En 2022, seuls quatre pays ont atteint ou dépassé l’objectif convenu de 0,7% du revenu national brut. L’aide publique au développement a augmenté sur le papier, mais elle est de plus en plus dépensée au sein même des pays donateurs, privant les pays en développement des ressources dont ils ont besoin. J’appelle tous les pays donateurs à atteindre leurs objectifs et à débloquer ces fonds.
Deuxièmement, les banques multilatérales de développement doivent faire un meilleur usage des ressources auxquelles elles ont déjà accès, sans entraîner de coûts supplémentaires pour les actionnaires. Il s’agit notamment de trouver des moyens pour les banques multilatérales de développement, les banques centrales et les agences de notation de crédit de donner le feu vert aux moyens d’allonger les bilans des banques, en tirant parti des vastes sommes de capital exigible que les pays actionnaires des BMD ont à leur disposition dans les banques centrales.
Il s’agit de déployer des systèmes de financement novateurs – tels que des instruments de capital hybride qui augmentent la capacité de prêt et attirent les capitaux privés. Les banques multilatérales de développement doivent réajuster leurs modèles économiques afin de mieux tirer parti du financement privé à un coût raisonnable pour les pays en développement.
Troisièmement, nous devons prendre des mesures audacieuses pour atténuer le désastre de la dette. Tout nouveau financement devrait être affecté à des investissements productifs et au développement durable – et non au service d’une dette insoutenable et excessivement coûteuse. Les systèmes et mécanismes existants de restructuration de la dette doivent être renforcés.
L’Initiative de suspension du service de la dette et le Cadre commun du G20 pour le traitement de la dette n’ont pas tenu leurs promesses. L’Initiative de suspension du service de la dette était de portée et de durée trop limitées, la suspension expirant juste au moment où les taux d’intérêt s’envolaient. Il faut envisager d’accorder aux pays qui traversent des crises de liquidité des pauses dans le remboursement de leur dette.
Quant aux pays qui supportent le poids d’une dette insoutenable, il est temps de repenser l’architecture de règlement de la dette afin de leur offrir un allègement substantiel qui leur évitera de subir de nouvelles crises.
Indépendamment des intentions et efforts initiaux, force est de constater que le Cadre commun n’a pas fait son office. Il n’a pas non plus été bénéfique aux nombreux pays qui continuent d’afficher les taux d’endettement les plus élevés. L’heure du changement a sonné.
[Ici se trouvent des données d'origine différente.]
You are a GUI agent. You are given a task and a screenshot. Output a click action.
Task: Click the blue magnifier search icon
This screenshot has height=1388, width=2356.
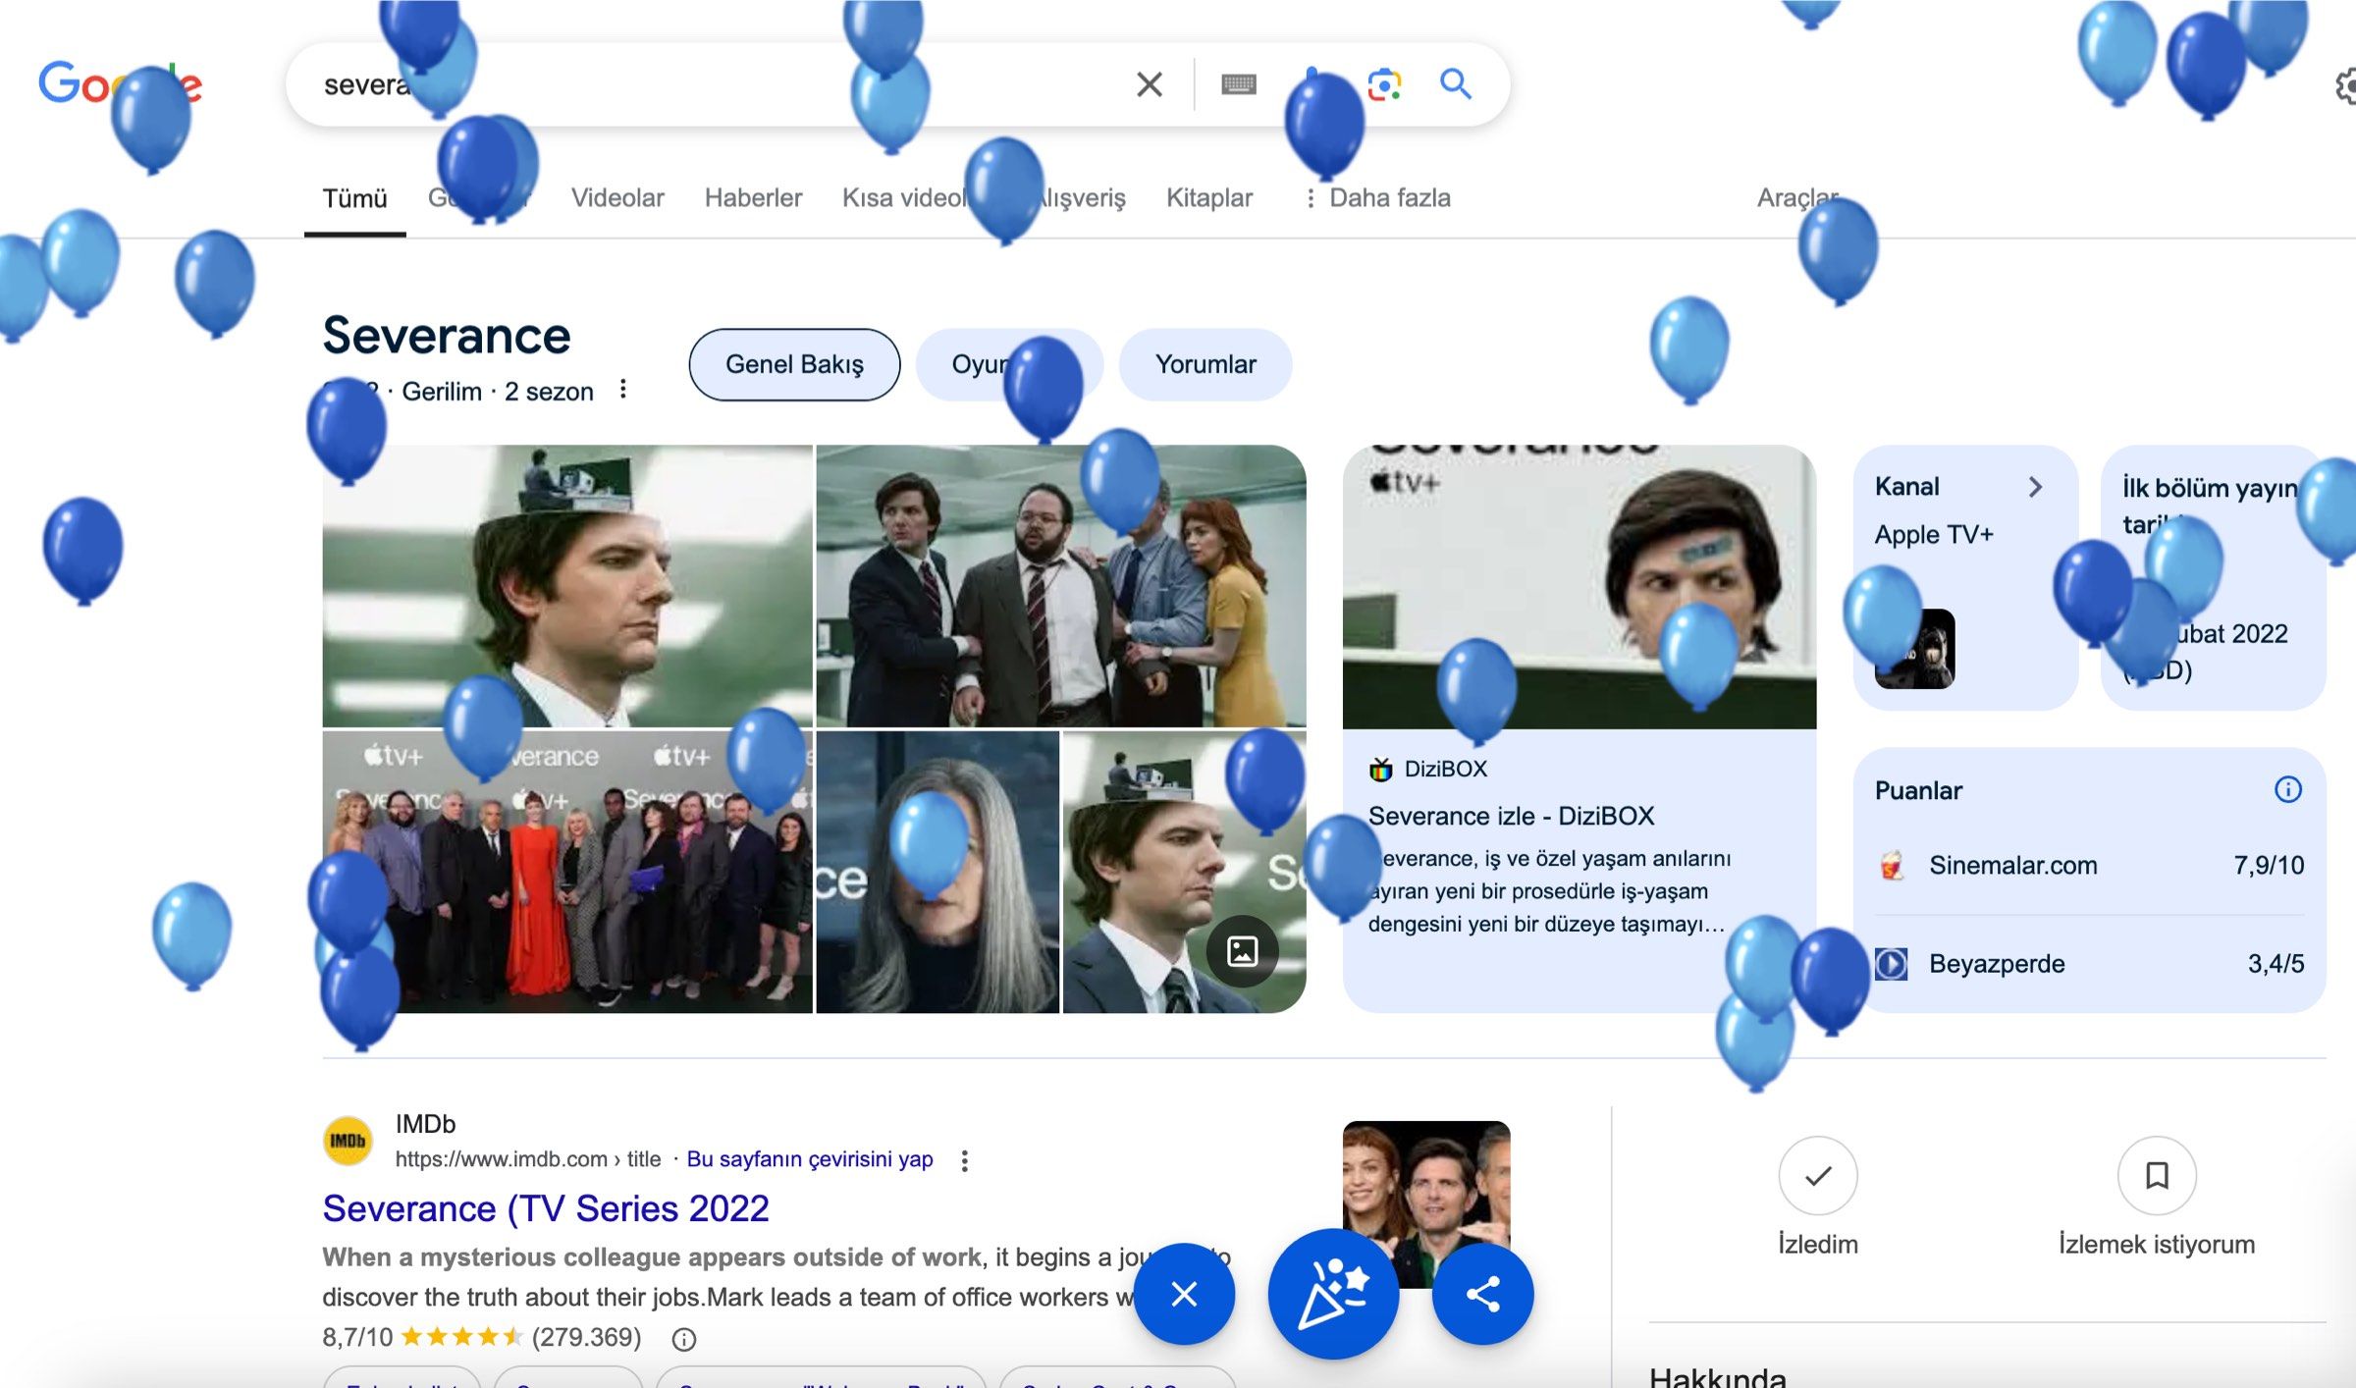pos(1455,84)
Et enfin, quatrièmement, nous devons accroître la représentation des pays en développement à travers l’ensemble du système et dans toutes les décisions qui sont prises. En juillet, nous célébrerons le quatre-vingtième anniversaire de la Conférence de Bretton Woods, qui a donné naissance à l’architecture financière internationale actuelle. Mais les pays qui ont le plus besoin de ces systèmes et institutions n’étaient pas présents lors de la création de ces dernier – un manque de représentation qui persiste encore aujourd’hui. Au nom de la justice, ces pays doivent et méritent d’avoir voix au chapitre.
Le Sommet de l’avenir en septembre, et la Conférence internationale sur le financement du développement, qui doit avoir lieu l’année prochaine, seront deux occasions rares de rassembler les pays du monde entier pour réformer l’architecture financière mondiale afin qu’elle soit au service de tous les pays qui en ont besoin.
Tirons le meilleur parti de ces occasions. C’est le moment d’être ambitieux. C’est le moment de réformer. C’est le moment de mettre en place un système économique et financier mondial qui profite à la planète et à ses habitants.
Je me réjouis d’être à vos côtés dans cette vaste entreprise, qui doit nous permettre de façonner un monde plus inclusif, plus juste, plus pacifique, plus résilient et plus durable – pour les générations d’aujourd’hui et de demain.